The total number of five users were contacted and appointed to carry the evaluation process. None of the participants were usability experts; however two of them had previous experience in evaluating user interfaces. The participants were aged between 18-25 years. The participants were interested in listening information about the tool, they were experienced in using software applications and capable of understanding and performing the task given. All the users were native Swedish speakers having a good knowledge of English, since all test instructions were given in English.

Recruitment of participants for pilot test and real test was not an easy job. Finding the participants who were truly interested in evaluation studies and spending time in evaluating the GUI of BLAST took a long time. Convincing participants to participate and explaining them how, when and where to perform the tasks was a challenge.

3.3 User Tasks

The experimenter (observer) clarified the nature of the task, and explained how the initial interface works. During this session, the users were oriented towards evaluating every feature of the interface design that they think should have changed, based on their own experience. They were not obliged to follow the guidelines, but they were asked to speak aloud and justify every decision that they made, without necessarily showing the specific guideline and instructions that they were following. The users had one hour to check and write the feedback about the main features of the initial version of the interface.

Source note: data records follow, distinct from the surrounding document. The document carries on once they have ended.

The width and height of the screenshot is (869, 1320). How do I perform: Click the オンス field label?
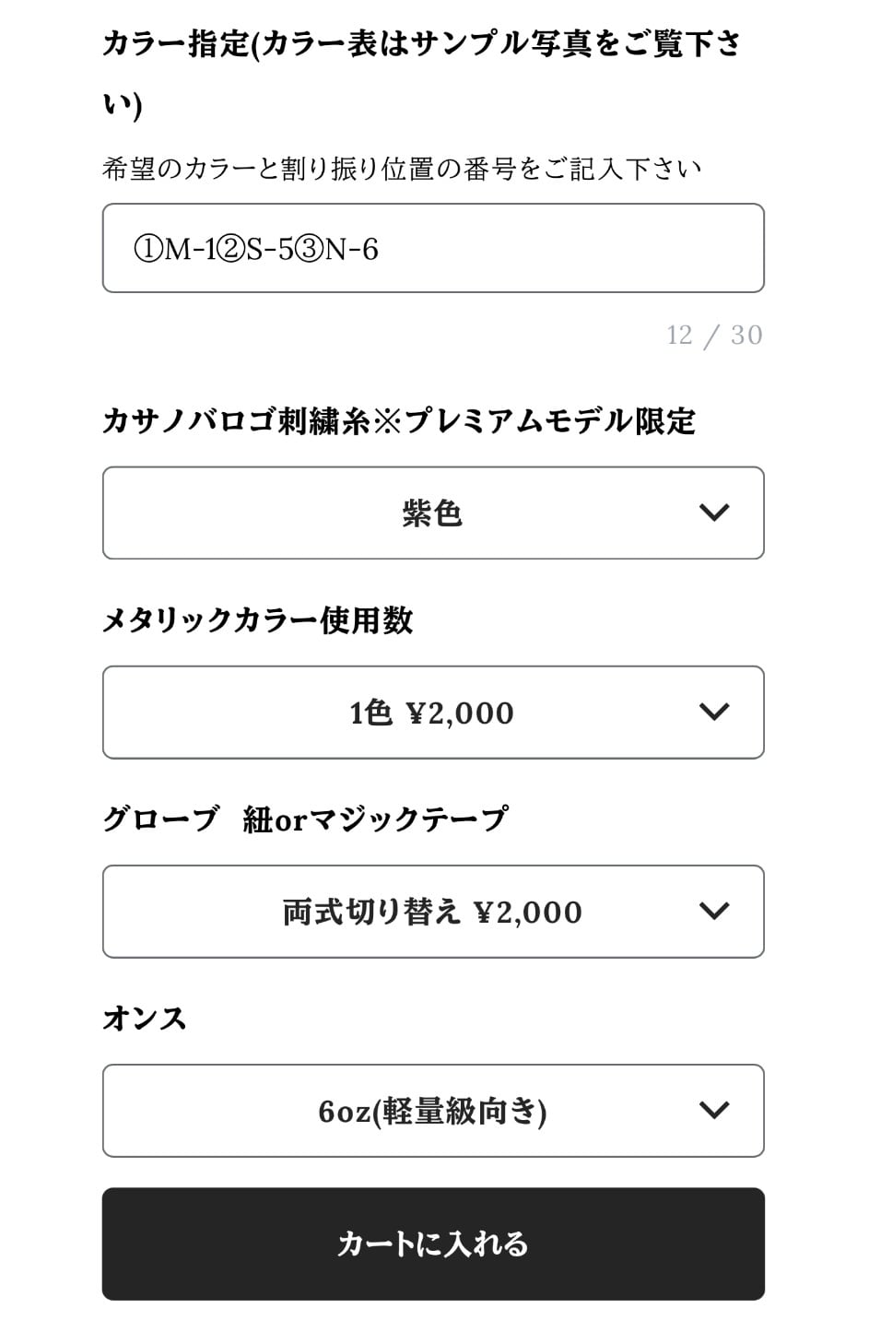[x=145, y=1019]
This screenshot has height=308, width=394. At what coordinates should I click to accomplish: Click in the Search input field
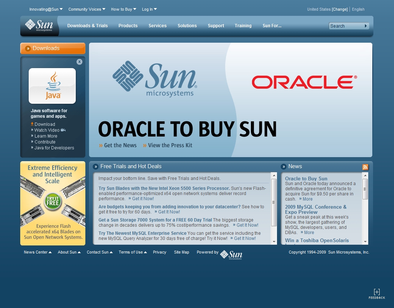tap(345, 26)
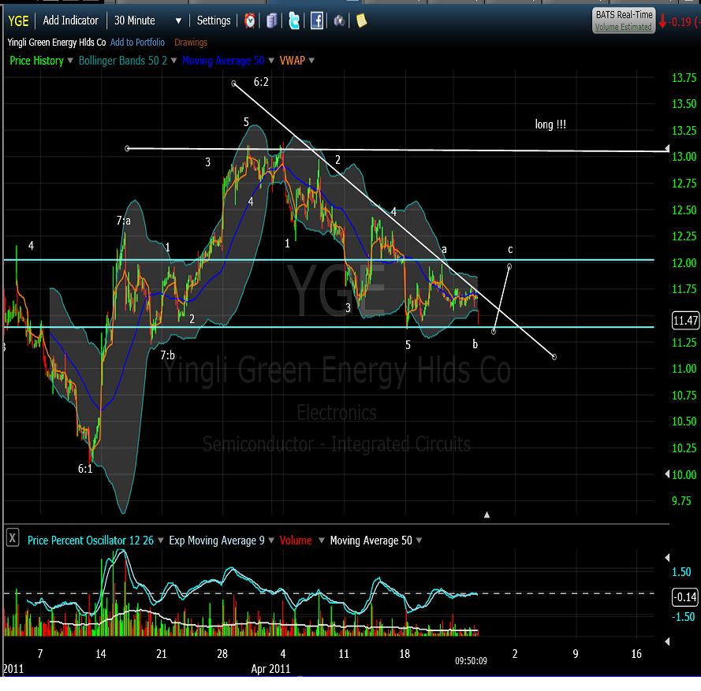Click the YGE ticker symbol field

point(19,20)
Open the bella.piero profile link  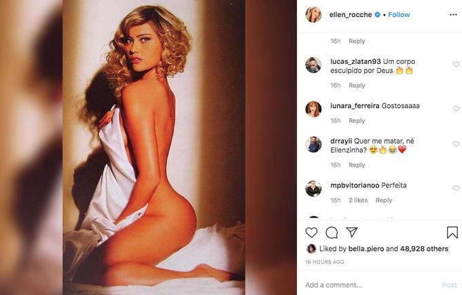pos(366,249)
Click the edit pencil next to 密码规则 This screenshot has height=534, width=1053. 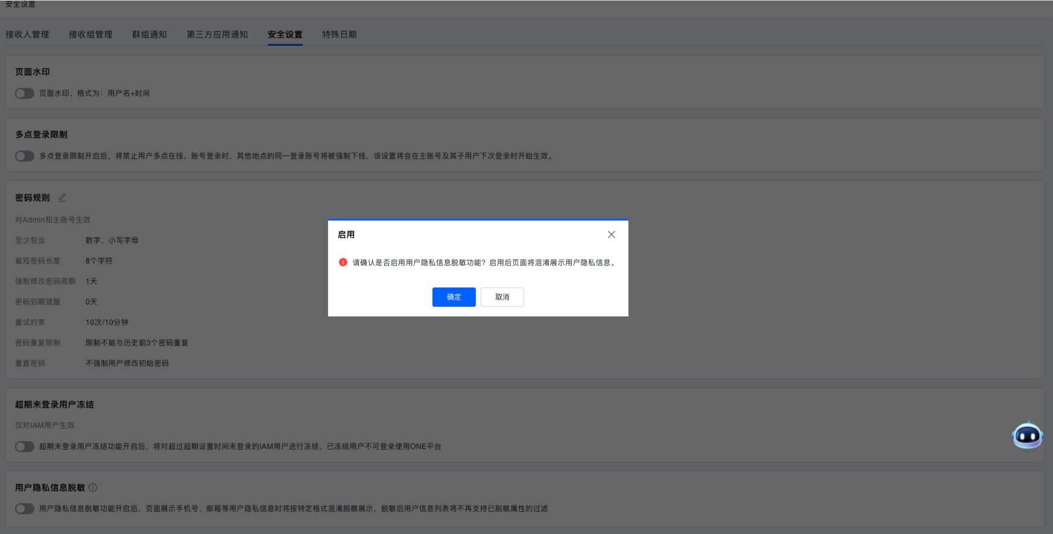click(62, 198)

The full task instructions are given in English. Each instruction paper began with a brief scenario explaining the goal of the task from a user’s perspective, followed by task instructions and instructions on how to report the task as completed. Mostly, the participant was asked to verbally report when they thought that they were done; reporting instructions that differ from this are noted separately. The reports were a part of the success criteria for each task. A summary of the user tasks was presented in the table 2 (see Appendix C).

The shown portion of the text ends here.